Leiter's splitter was back in the arsenal Friday, but it wasn't enough to get out the pesky Carroll. Cuas had left with two runners on base and one out, and after getting one strikeout, Leiter almost got an inning-ending lineout from Carroll. The ball fell inches in front of the sliding Seiya Suzuki, though, and the lone run of the game came home.
Charged with facing Geraldo Perdomo, Carroll, and Ketel Marte, Leiter got two of them, and he came excruciatingly close to getting the other. Ross was managing his bullpen in the new mold, which dictates that skippers seek out specific matchups based on handedness, pitch type, and swing paths. The argot en vogue is a "pocket"--a section of the opponent's lineup suited to that particular hurler.
There's nothing wrong with using pockets as one tool for managing bullpens, especially given how many innings teams typically ask of their relievers these days. It's a valid paradigm. However, it can also be a trap. It's a product of one of the more pernicious traits of modern sport, and of modern society, which is that everything has to be justified by a sheen of optimization, and that once that sheen is in place, the elected course of action becomes unassailable. By and large, fans on Twitter shrugged at Ross's failed strategy for the late stages of the game, pointing to the pockets he picked as ones that made sense.
I'm all for process over outcome, but the ability to explain a line of thinking does not perfectly justify it. Pockets aren't the only valid way to conceptualize bullpen usage, and they're not well-suited to games like Friday's, when the starter went deep (and might have gone deeper) and the full strength of the bullpen is at the manager's command.

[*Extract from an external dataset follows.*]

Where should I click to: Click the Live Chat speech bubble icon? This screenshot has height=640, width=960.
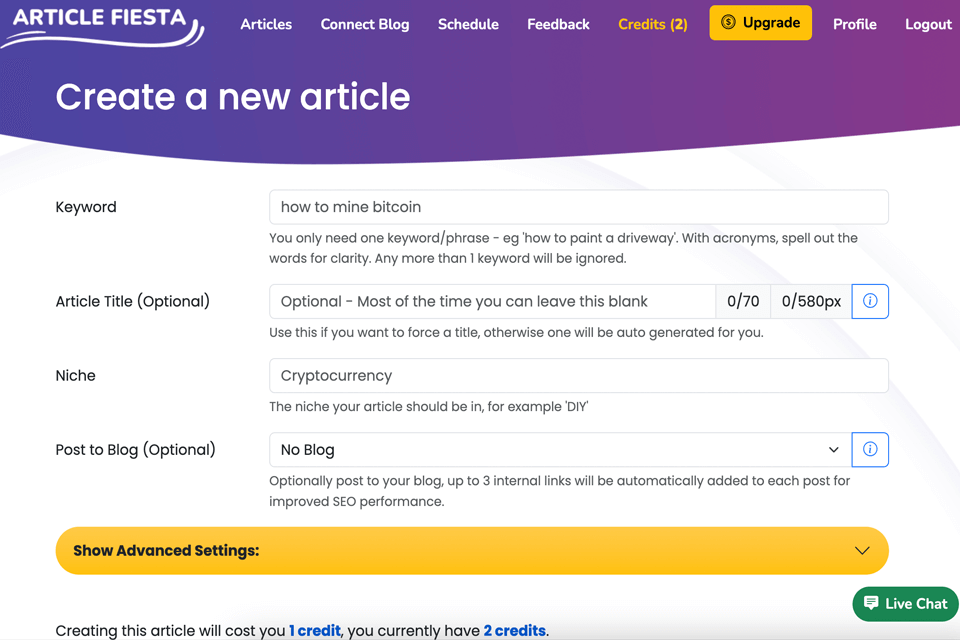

To be clear, my objection isn't particularly to saving Leiter for that pocket of the Arizona lineup. It's in entrusting to Cuas such a delicate situation, even against Lourdes Gurriel, Jr., Gabriel Moreno, and Jordan Lawlor. If Ross was deeply committed to using Leiter against the set of lefties and switch-hitters at the ends of the Diamondbacks' lineup card, he needed to be willing to use Alzolay early, and go to him to work the eighth instead of the ninth. If that sounds outlandish, because it breaks from the traditional role Alzolay has carved out in the bullpen, so be it. Pocket thinking is inconsistent with the rigidity of the closer's role.
Ross could have left Taillon in for the seventh, facing Tommy Pham, Christian Walker, and Alec Thomas. That would have saved Merryweather for the righties who began the eighth, while keeping Leiter available for the lefties if needed, and then Alzolay could have worked the ninth. He could also have elected to trust Leiter against the relatively non-lethal righties, starting with a clean inning, in the eighth. The path he chose was, by any reckoning other than the hyper-modern one that seeks an objectivist refuge from criticism at the expense of better, nuanced decisions that embrace the risk of rebuke, the worst possible one. Clearly, because a data-driven adjustment has altered Cuas's profile, he's been convinced that he should trust him quite a bit. That's an error.

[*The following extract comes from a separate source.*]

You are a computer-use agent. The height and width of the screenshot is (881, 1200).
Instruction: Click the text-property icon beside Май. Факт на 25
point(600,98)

Because the Cubs weren't able to touch Gallen, anyway, it looks like a relatively bootless transgression, but those taut, challenging games are the ones they need to win--not only to knock back rivals like Arizona and Cincinnati and keep pace with the Brewers and Phillies, but to learn how to win them if they get an opportunity to do so in October. If nothing else, there was an open lane to extending that game to extra innings, where Gallen surely would have been lifted and the Cubs might have broken through. Hopefully, Ross learned from this defeat, because the Cubs can't afford any more avoidable ones for the balance of the campaign.